Other options may relate more to the specific compiler tool chain or hardware being used. The '--with-fpectl' option falls into this category. In cases where you don't specifically know what an option does, is probably best to include it.

Beyond getting the installation of Python itself right, being a Docker image, where space consumed by the Docker image itself is often a concern, one could also consider steps to trim a little fat from the Python installation.

If you want to go to such lengths there are two things you can consider removing from the Python installation.
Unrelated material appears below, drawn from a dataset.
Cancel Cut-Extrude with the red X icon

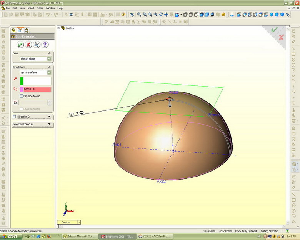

The first of these is all the 'test' and 'tests' subdirectories of the Python standard library. These contain the unit test code for testing the Python standard library. It is highly unlikely you will ever need these in a production environment.

The second is the compiled byte code files with '.pyc' and '.pyo' extensions. The intent of these files is to speed up application loading, but given that a Docker image is usually going to be used to run a persistent service which stays running for the life of the Docker image, then these files only come into play once. You may well feel that the reduction in image size is more beneficial than the very minor overhead which would be incurred due to the application needing to parse the source code on startup, rather than being able to load the code as compiled byte code.

The removal of the '.pyc' and '.pyo' will no doubt be a contentious issue, but for some types of Python applications, such as web service, may be a quite reasonable thing to do.